Frontman Joey Frendo grabbed their mahogany Gibson Les Paul and their Martin acoustic guitar by their cases.
But he forgot the van keys.
He thought about the risks of leaving the guitars unattended. He looked around and only saw a few guys smoking cigarettes outside. He thought, “Do I leave the guitars here? Or do I bring them with me?” And then a definitive voice entered his head: “It’s Traverse City. What could happen?”
He set the guitars underneath the van near the back doors, out of plain sight, and dashed back into the venue to grab the keys. As a musician, Frendo notes, “I’m always cautious about our stuff because I’ve heard horror stories about losing gear.”
Frendo’s motions after setting down the guitars were swift: he went through the door, grabbed the keys, and walked back out.
But the guitars weren’t there.
Losing gear is a musician’s worst nightmare. And from fresh new groups playing in local bars to road-worn bands embarking on yet another tour, letting your guard down at the wrong time could mean losing your favorite guitar.
Frendo and the rest of the band know this. They work 40-hour weeks while putting much of their remaining time into music. In a story that would have sounded unreal the day before, Watching for Foxes embarked on a “bat out of hell” trip to find their guitars. And through trial and tribulation, they returned with them as well as a few lessons.

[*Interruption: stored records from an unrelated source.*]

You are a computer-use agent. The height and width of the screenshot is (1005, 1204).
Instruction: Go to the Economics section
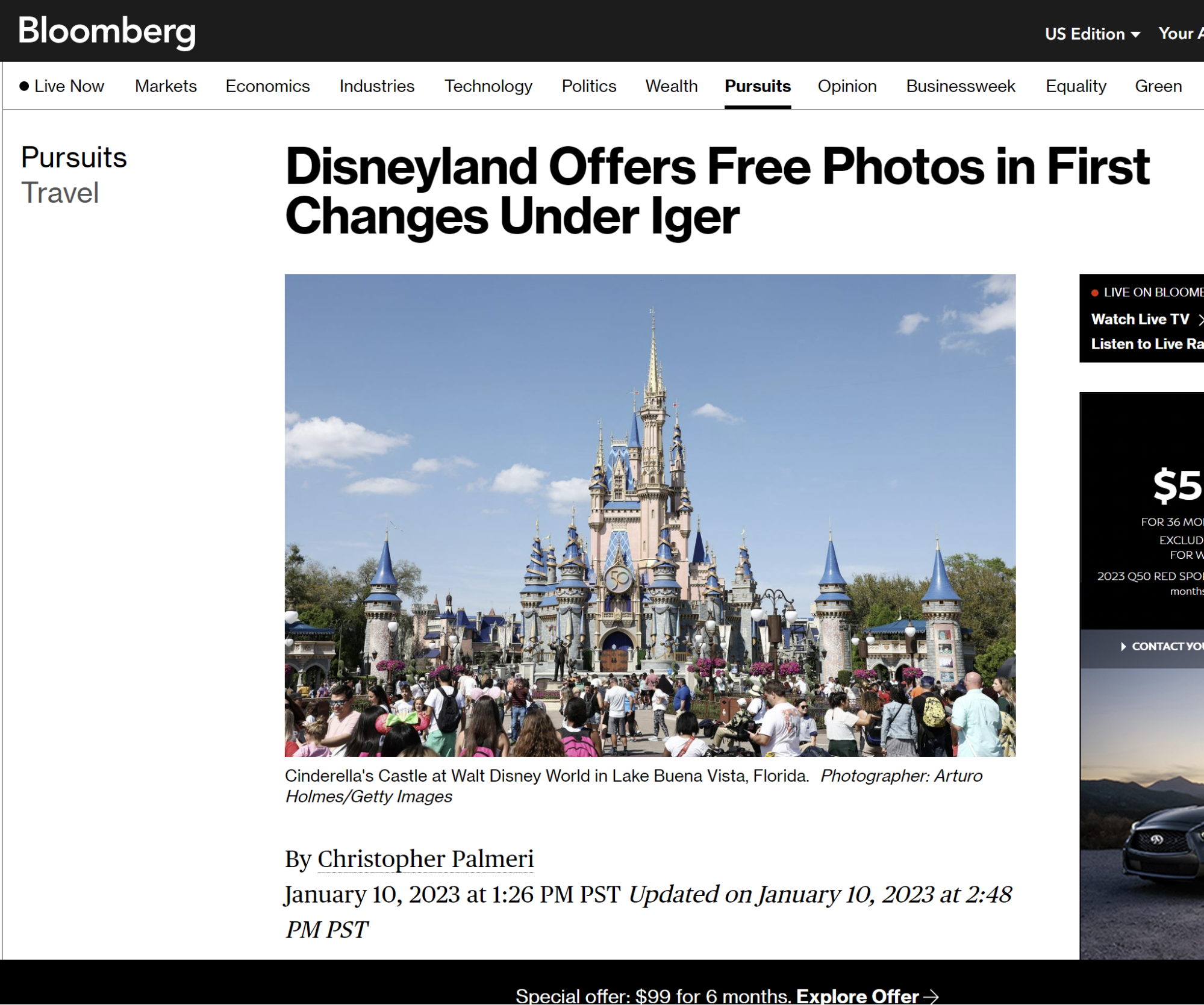click(267, 86)
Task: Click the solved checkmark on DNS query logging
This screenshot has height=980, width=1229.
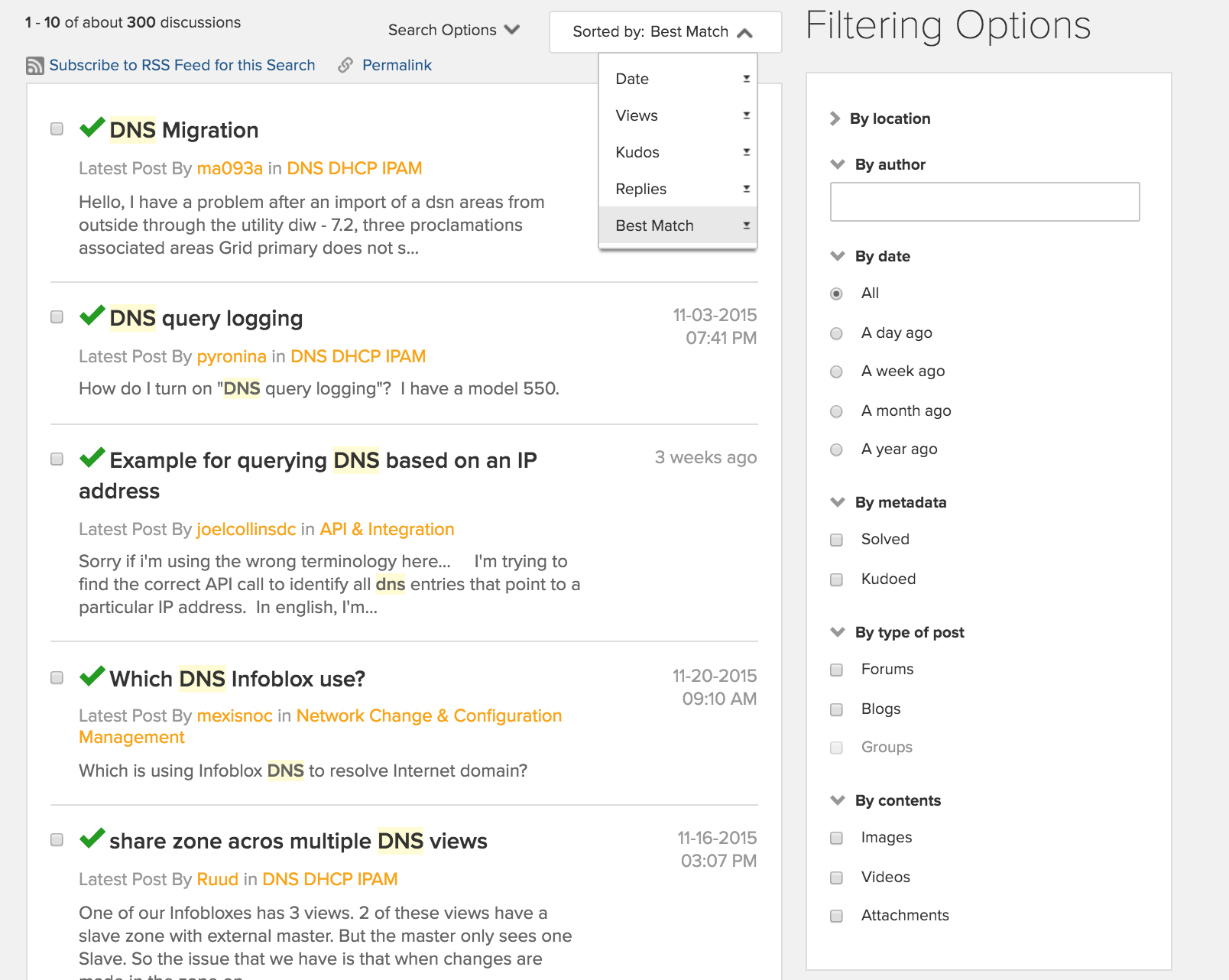Action: [92, 316]
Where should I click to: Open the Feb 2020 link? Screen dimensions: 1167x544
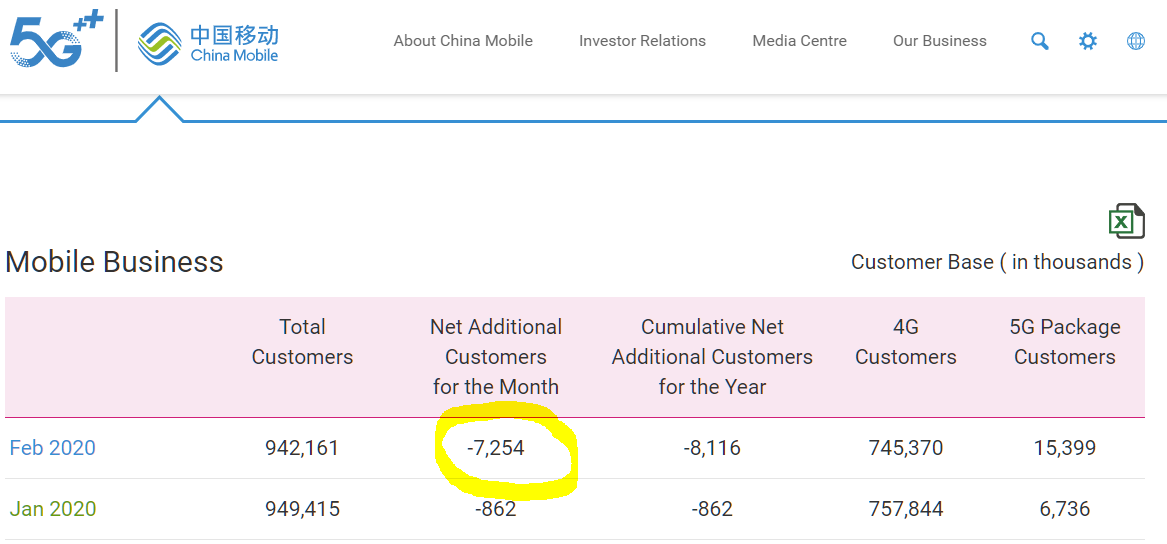point(53,448)
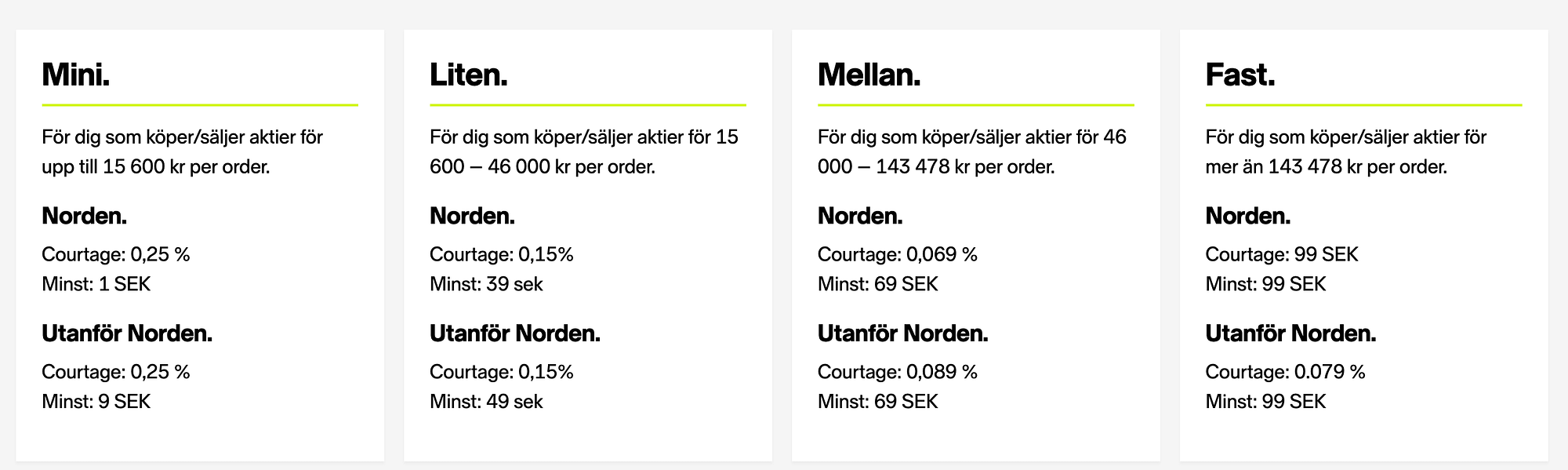Click Utanför Norden heading in Liten card
This screenshot has width=1568, height=470.
pos(515,333)
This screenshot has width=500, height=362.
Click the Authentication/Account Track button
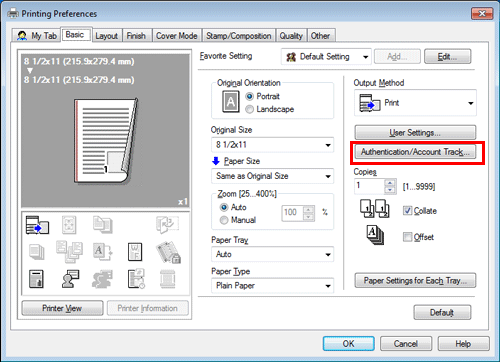click(x=415, y=152)
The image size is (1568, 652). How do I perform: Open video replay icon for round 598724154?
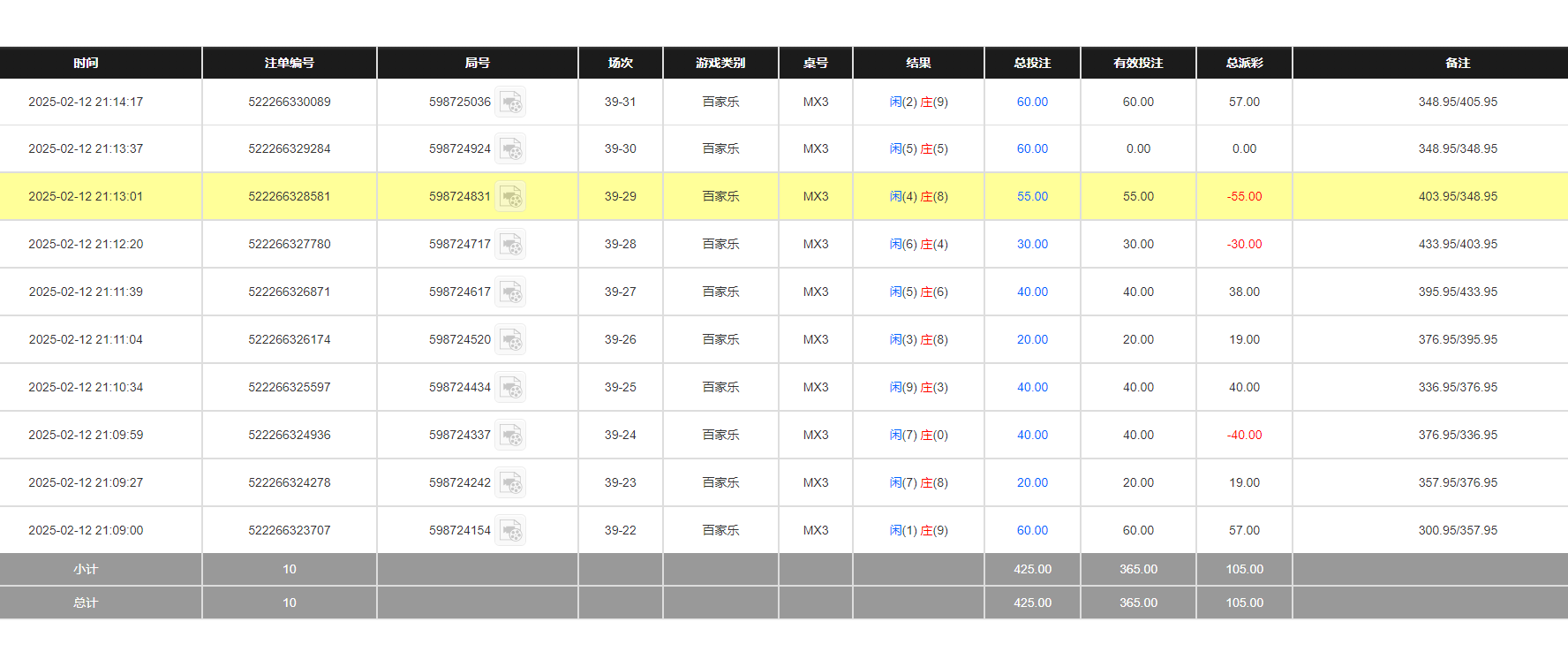click(x=510, y=531)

When he noticed the guitars were missing, Frendo immediately went back inside to ask his bandmates if they grabbed the guitars, since some of them were spending another night in the Traverse area. “We’ve been on the road a decent amount, we’re all doing different things at the end of the night. If you leave your backpack, your buddy has your back,” Frendo says.
After only three minutes since he had set the guitars down, he entered panic mode. But he and the band “flipped the switch to enter recovery mode” – they called the police immediately, they dispersed in different directions, they asked people nearby if they’ve seen the two guitars, they talked to nearby venues, they checked Craigslist ads on their phones, and they posted about their missing gear on social media.
The police took their statements and, after nearly two hours of nighttime searching, the band felt they reached the end of their efforts.
Frendo said that losing two guitars can completely cripple a fairly new band that’s gaining traction. Not only did their guitars cost thousands of dollars, Frendo also noted that losing gear forfeits a musician’s relationship with it.
“Our instruments were the tools that brought us here,” he says, noting that while the guitar is a physical object, there’s also an emotional component. “You spend hours knowing this gear. It’s romantically a part of the songwriting process and band aesthetic.”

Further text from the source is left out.